La production de cacao est très exigeante pour l’environnement. Les cacaoyers poussent uniquement à moins de 1 250 m d’altitude, dans un climat équatorial chaud et humide, avec des saisons peu marquées. L’arbre s’épanouit entre 25 et 30 °C et commence à souffrir en dessous de 16 °C. L’équilibre de la lumière est crucial : trop de soleil direct ou un ombrage insuffisant favorisent champignons et virus. La culture demande également de grandes quantités d’eau, environ 3 400 litres pour une tablette de 200 g, et une forte consommation d’énergie.

La déforestation massive constitue l’un des principaux enjeux : Côte d’Ivoire (94 % des forêts primaires perdues), Ghana (80 %), avec un impact sur la biodiversité et la qualité des sols. La pollution au cadmium est également préoccupante.
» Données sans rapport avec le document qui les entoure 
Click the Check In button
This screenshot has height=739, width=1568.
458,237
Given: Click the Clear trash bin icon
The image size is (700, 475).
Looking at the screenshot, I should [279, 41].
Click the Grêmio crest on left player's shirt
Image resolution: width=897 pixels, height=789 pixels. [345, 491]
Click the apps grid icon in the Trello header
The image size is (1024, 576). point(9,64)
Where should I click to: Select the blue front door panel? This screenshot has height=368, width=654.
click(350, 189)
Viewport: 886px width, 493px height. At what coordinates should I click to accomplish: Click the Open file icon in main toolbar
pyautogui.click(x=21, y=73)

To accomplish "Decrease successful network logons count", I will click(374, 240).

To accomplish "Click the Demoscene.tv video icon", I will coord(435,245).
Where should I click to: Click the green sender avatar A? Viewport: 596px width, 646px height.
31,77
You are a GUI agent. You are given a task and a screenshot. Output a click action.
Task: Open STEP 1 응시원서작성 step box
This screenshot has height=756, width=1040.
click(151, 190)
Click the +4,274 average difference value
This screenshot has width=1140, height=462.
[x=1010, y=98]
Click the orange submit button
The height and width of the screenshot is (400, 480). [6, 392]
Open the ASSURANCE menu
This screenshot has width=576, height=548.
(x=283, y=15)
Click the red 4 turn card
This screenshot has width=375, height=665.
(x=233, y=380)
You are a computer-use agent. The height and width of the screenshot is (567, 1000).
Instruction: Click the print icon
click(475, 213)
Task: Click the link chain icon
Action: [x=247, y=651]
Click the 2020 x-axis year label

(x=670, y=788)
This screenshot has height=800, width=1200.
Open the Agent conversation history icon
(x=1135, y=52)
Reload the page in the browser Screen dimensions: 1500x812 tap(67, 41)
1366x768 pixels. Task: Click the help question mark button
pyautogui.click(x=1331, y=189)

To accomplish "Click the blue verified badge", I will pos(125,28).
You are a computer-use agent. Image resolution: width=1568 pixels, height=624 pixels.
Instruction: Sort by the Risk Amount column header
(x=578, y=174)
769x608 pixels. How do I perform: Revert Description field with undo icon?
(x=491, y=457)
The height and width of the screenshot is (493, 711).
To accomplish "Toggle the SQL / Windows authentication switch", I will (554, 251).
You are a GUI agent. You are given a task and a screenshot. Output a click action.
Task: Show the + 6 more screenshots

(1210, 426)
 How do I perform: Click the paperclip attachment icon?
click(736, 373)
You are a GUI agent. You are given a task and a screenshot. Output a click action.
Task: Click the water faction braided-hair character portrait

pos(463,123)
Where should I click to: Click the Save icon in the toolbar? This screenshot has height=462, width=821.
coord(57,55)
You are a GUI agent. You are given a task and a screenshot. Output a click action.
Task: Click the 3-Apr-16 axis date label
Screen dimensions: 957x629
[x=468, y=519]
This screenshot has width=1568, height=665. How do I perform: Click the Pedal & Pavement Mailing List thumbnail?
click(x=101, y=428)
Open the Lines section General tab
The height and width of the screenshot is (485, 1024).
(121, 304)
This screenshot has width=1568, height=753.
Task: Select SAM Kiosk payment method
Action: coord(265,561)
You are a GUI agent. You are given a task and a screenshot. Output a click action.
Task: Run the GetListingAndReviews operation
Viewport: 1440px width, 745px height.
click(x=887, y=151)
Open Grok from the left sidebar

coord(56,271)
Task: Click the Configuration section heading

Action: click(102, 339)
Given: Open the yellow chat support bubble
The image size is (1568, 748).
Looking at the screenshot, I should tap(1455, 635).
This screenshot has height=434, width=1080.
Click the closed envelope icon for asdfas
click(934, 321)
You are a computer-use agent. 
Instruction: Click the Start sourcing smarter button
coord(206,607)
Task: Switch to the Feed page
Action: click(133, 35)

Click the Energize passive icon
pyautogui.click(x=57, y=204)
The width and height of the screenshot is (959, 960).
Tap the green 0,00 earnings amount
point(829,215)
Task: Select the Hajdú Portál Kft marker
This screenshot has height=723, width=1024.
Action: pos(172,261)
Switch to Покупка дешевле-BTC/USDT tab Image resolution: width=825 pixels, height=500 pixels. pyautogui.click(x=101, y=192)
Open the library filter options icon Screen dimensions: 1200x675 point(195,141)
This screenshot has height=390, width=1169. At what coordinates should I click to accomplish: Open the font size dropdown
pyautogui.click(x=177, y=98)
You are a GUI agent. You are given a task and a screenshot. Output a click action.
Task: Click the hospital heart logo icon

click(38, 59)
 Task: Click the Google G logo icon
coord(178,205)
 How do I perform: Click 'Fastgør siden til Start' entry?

L’auteure préconise l’agroforesterie et la préservation des variétés anciennes, tout en insistant sur la traçabilité et la transparence de la production.

Katherine Khodorowsky critique avec vigueur le développement de nouvelles variétés de cacao issues des laboratoires. Certes hyperproductives et plus résistantes, elles peinent toutefois à restituer la richesse aromatique des cacaos fins, notamment leurs délicates notes florales et fruitées. Cette évolution, guidée par des impératifs de rendement, tend à uniformiser les profils gustatifs et à appauvrir la diversité sensorielle du chocolat. Elle fragilise ainsi des variétés emblématiques aux caractéristiques uniques, telles que le Criollo, le Nacional ou encore l’Amelonado.

Le transport des fèves repose majoritairement sur des cargos à énergie fossile, mais des initiatives comme Grain de Sail proposent des alternatives à la voile.

Des pratiques de plus en plus encadrées

L’encadrement par les lois françaises, les directives européennes et les normes de commerce équitable reste central pour garantir un cacao durable, protéger les producteurs et limiter la déforestation ou la pollution.

Quel chocolat pour demain ? de Katherine Khodorowsky est donc un ouvrage précieux pour comprendre les dynamiques complexes de la mondialisation à travers le prisme du chocolat. En abordant les enjeux économiques, sociaux et environnementaux, il invite à une consommation responsable et consciente. Chacun – du cultivateur accompagné dans ses pratiques agricoles au consommateur exigeant sur la traçabilité et la qualité – peut contribuer à un avenir du chocolat respectueux des hommes et de la planète.